Na cidade onde eu nasci havia vários tipos de merdas. Havia as merdas que todos sabiam, as que não eram segredo para ninguém, embora poucos ousassem afirmá-las à boca alta. Isto porque normalmente essas merdas eram sobre uns merdas que detestavam ser visados no nevoeiro da vozearia, tinham um estatuto a preservar, um lugar reservado na família. Estes merdas tinham a sua importância, a sua influência, logo convinha não espalhar pelas ruas a fragrância que emanavam quando abriam as portas da boca para um cumprimento cínico. Importa esclarecer que as merdas que ficavam segredadas eram merdas que, bem vistas, não atingiam apenas os merdas visados como também os que as traziam entaladas no gasganete. O que espanta é como sendo merdas de todos sabidas continuavam por todos bichanadas, precavidamente bichanadas, zurzidas apenas no ringue dos álcoois, no recato das famílias, à luz de vela. Isto só prova a existência de uma espécie de hierarquia de gravidade nas merdas que se sabem. É que uma coisa é saberem-se merdas pelos cantos da orelha, de ouvido, outra coisa é serem elas cuspidas pela ponta dos dedos, assim como quem aponta, acusa, prova e dá a provar as merdas que diz saber mesmo quando saber significa desconfiar. Pouco mudou desses tempos para cá, o que me obriga a constatar estar a merda na mesma. Ainda que agora seja muito mais fácil propagar fragrâncias, muitas e mais sofisticadas são também as ventoinhas que protegem os merdas das merdas por eles obradas. O problema é que, como sabemos, quem caga contra as ventoinhas arrisca-se a levar em cima com alguns nacos do excremento. Mas isto parece não constituir problema para muitos, tão habituados que estão a chafurdar na dita. Como sói dizer-se, num mundo onde só cheira a estrume ninguém pode descortinar o odor dos roseirais. Há, no entanto, uma grande diferença. Os merdas andam mascarados, já não cochicham mas andam mascarados, cheios de base na venta, maquilhados até ao tutano, besuntados de mofo. Julgam-se uns heróis lá no bairro dos seus escritórios, nem os gatos domésticos que trazem por casa os admiram, mas eles sonham, anseiam pelo ronronar felino do assombro. Se os gatos não miam, logo os pontapeiam, logo os chutam para outras bordas. Resta-lhes o canto de alguns periquitos enjaulados, meticulosamente servidos a horas com a alpista dos louvores. No fundo, deixaram tão-somente de serem merdas para passarem a ser merdosos. É isso que os distingue dos demais que ficaram na cidade onde eu nasci.

8 Comments:

At 12:43 da manhã, Blogger o Reverso said...

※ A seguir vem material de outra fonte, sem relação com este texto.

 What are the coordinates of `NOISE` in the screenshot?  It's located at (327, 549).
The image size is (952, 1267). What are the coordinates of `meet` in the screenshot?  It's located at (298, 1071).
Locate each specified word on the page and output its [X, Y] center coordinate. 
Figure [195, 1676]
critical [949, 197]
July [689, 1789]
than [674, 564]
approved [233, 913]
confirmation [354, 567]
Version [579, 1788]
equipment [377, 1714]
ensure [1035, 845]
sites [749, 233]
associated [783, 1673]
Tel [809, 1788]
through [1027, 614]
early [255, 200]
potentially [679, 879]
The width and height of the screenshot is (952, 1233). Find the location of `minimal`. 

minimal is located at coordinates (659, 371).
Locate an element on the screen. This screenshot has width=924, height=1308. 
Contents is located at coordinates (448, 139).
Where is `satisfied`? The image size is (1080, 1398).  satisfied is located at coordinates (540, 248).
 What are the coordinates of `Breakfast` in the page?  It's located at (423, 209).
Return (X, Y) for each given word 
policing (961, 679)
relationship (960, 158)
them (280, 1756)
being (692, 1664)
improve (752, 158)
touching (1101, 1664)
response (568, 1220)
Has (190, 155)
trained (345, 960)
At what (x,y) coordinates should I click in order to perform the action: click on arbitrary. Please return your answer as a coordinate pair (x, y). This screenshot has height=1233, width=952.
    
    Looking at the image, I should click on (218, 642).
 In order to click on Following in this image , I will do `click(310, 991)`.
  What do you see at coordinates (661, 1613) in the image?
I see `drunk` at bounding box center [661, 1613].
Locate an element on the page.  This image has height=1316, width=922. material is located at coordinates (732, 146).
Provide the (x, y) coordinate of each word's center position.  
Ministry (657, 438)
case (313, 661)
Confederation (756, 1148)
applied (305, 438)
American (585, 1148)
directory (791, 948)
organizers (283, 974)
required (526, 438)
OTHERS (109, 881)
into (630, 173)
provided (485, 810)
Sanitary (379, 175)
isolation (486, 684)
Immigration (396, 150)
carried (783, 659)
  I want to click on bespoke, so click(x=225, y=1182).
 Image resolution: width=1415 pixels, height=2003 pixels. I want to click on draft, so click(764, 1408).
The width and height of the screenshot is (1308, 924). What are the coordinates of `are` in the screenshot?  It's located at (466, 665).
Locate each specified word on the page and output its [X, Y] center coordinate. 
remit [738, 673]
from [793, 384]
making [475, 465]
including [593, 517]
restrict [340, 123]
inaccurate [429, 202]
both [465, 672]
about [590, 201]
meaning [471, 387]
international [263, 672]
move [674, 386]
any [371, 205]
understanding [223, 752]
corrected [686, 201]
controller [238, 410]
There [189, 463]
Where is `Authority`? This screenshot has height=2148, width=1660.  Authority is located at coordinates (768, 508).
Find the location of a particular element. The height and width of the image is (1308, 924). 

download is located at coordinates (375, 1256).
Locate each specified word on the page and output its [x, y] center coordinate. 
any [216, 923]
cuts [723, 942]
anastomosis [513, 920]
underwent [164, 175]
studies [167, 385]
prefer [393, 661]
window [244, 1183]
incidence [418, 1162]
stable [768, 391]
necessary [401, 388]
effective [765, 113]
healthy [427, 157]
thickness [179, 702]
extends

é a primeira vez que aqui entro:
admiro profundamente qurem sabre escrever: comeste tema eu não conseguiria alinhavar duas linhas.

 
At 1:57 da tarde, Anonymous Anónimo said...

Esta é forte ó Henrique!
(sou um piriquito?)
jr

 
At 8:19 da tarde, Blogger Unknown said...

é por não gostar de merdas que gosto de nietzche e de visitar o teu blog.
Jorge GP
loucomotiva.blog.com

 
At 2:16 da tarde, Blogger Pedro Correia said...

Excelente prosa. Para não variar.

 
At 9:49 da tarde, Blogger Unknown said...

Olá Henrique. Gostaria de te pedir autorização postar este teu texto na próxima segunda-feira no segunda-furia.blog.com. Se permitires gostaria que me o confirmasses por email (www@loucomotiva.com). Obrigado.

 
At 11:42 da tarde, Anonymous Anónimo said...

triliti, obrigado.

joaquim, piu-piu.

jorge, claro que podes. como não sei do teu mail, respondo-te aqui.

pedro, não exagere. :)

 
At 1:12 da manhã, Blogger Unknown said...

Ok, mensagem recebido ;) Grato uma vez mais pela tua disponibilidade.

 
At 10:16 da tarde, Anonymous Anónimo said...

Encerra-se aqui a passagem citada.